Gregory made several sharp turns until they were headed back north on La Cienega Boulevard. Hazel adopted the frustrated expression of a traveler who’s just left her ID at home, but to herself, she silently recited the first line to one of her favorite books, F. Scott Fitzgerald’s Tender Is the Night—the first eight words of which Isaac had planted in his note expressly for her to find:
On the pleasant shore of the French Riviera, about half way between Marseilles and the Italian border, stands a large, proud, rose-colored hotel.
Almost immediately, her shiver of delight at having cracked her grandfather’s puzzle turned to a small, quaking fear. Now that she could see Isaac was leading her somewhere, how could she let go of his hand?
* * *
As they eased their way up the switchbacks of the c
anyon, their cousin Alex came into view, striding long-legged down the hill, cuffs in the dust, camera slung across his chest.
“Is he looking to get hit?” Gregory asked.
As if taking the hint, Alex turned toward a clearing between houses, where a set of communal steps led to the bottom of the hill.
Hazel rolled down her window. “Shouldn’t we stop?”
Gregory hit the brakes just as Alex’s head was about to vanish below the staircase. Hazel called out to him, her voice tremulous and strange in her own ears.
He spun around, and when he saw her, he smiled. “Hello, Hazel.” But as he approached the car and saw who was driving, his smile retreated. “Oh, hey, Greg . . . ory.”

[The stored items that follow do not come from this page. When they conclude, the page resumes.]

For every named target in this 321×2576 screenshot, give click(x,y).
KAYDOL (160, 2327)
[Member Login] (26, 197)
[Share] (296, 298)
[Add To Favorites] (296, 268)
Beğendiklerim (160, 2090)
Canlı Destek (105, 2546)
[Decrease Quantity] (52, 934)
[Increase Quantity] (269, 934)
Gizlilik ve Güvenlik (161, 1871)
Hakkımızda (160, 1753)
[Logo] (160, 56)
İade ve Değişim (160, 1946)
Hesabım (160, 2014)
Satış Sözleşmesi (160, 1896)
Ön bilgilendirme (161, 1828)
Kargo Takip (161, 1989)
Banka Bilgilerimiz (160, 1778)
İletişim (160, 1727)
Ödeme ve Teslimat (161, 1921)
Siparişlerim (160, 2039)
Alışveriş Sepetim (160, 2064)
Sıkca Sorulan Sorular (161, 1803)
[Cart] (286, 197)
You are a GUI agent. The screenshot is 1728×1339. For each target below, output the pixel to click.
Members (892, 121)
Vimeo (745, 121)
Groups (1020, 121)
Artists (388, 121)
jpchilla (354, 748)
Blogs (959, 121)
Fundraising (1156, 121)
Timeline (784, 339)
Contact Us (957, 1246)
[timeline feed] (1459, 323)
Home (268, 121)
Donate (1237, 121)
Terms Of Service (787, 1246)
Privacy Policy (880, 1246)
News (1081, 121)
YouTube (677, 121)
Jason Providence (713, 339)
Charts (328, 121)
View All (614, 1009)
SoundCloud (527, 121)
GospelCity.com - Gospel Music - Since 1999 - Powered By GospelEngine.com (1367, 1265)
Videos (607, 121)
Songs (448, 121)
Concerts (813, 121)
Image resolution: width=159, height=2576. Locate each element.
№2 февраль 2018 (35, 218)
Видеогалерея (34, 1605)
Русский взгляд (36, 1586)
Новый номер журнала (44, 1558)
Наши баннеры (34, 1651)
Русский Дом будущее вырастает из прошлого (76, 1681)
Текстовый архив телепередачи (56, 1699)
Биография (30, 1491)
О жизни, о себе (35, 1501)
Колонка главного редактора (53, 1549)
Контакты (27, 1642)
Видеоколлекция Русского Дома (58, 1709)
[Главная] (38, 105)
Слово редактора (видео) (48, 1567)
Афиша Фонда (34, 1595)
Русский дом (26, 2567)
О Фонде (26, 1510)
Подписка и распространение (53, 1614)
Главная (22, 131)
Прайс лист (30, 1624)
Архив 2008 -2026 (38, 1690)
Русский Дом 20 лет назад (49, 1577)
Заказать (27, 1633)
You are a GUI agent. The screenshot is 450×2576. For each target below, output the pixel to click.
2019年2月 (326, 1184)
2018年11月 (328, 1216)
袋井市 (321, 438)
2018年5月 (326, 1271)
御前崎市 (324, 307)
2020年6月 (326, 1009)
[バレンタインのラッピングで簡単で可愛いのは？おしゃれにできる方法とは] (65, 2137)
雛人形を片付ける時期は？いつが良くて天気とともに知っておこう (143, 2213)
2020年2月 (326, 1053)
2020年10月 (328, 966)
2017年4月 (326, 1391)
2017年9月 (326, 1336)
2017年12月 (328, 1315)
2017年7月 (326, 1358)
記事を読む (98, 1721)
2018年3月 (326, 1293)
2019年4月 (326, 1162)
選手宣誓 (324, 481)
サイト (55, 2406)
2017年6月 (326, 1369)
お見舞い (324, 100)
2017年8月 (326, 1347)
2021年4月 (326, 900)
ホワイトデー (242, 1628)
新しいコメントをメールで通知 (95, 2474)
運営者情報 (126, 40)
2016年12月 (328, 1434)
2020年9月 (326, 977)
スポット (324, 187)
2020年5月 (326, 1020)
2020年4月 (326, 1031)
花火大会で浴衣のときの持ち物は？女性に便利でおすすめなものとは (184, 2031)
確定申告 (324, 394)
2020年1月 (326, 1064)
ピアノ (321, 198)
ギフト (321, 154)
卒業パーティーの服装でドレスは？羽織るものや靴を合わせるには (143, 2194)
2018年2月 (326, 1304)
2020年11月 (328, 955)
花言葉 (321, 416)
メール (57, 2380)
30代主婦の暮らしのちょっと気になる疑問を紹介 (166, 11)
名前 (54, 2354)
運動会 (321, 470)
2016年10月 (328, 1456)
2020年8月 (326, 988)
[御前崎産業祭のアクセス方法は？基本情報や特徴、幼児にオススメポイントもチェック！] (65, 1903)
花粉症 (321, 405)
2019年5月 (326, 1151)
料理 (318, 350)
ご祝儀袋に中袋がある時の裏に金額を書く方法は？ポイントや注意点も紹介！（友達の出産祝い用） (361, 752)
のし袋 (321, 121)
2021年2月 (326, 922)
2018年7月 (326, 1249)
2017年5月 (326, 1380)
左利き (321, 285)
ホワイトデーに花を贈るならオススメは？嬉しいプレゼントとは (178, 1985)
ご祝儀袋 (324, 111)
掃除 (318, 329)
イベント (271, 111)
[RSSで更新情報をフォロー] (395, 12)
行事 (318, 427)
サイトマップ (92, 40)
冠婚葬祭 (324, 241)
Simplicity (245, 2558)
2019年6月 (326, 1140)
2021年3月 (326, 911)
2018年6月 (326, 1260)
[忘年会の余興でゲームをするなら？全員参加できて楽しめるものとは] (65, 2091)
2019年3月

“We thought you’d left,” Gregory said. “Where is it you live again? France?”
Alex didn’t answer but said, “Did you hear what happened? Drew became very sick this afternoon.”
Gregory pulled the parking brake. “Is she all right?”
“Yes, but Sybil was in hysterics. I don’t know the details, actually. I’m sure you’ll hear all about it.”
“So you’re leaving?” Hazel asked.
Alex shifted his weight. “About that. I’d prefer you didn’t mention that you saw me on the road. I sort of slipped away after my mother arrived. Kind of horrible, I know, but we’re not exactly close. It looks a bit weird, you understand, my abandoning the family in a time of crisis and all that. Anyway, I’d appreciate it.”
“We didn’t see you,” Hazel agreed.
Alex looked at her for a steady moment, and she looked back. She had never liked beards on men, but Alex’s didn’t bother her. Maybe it was because he wasn’t trying to make a statement but looked as if he genuinely couldn’t be bothered to shave. Gregory put the car into gear, signaling an end to the conversation, and before she had a chance to say good-bye, they were pulling away. Alex looked after them for a few seconds before spinning around and resuming his descent. As she watched him disappear in the side-view mirror, she had the feeling that if she were to see him again, it would be from this same angle, as if he were never in the process of arriving but always heading off to somewhere far more important.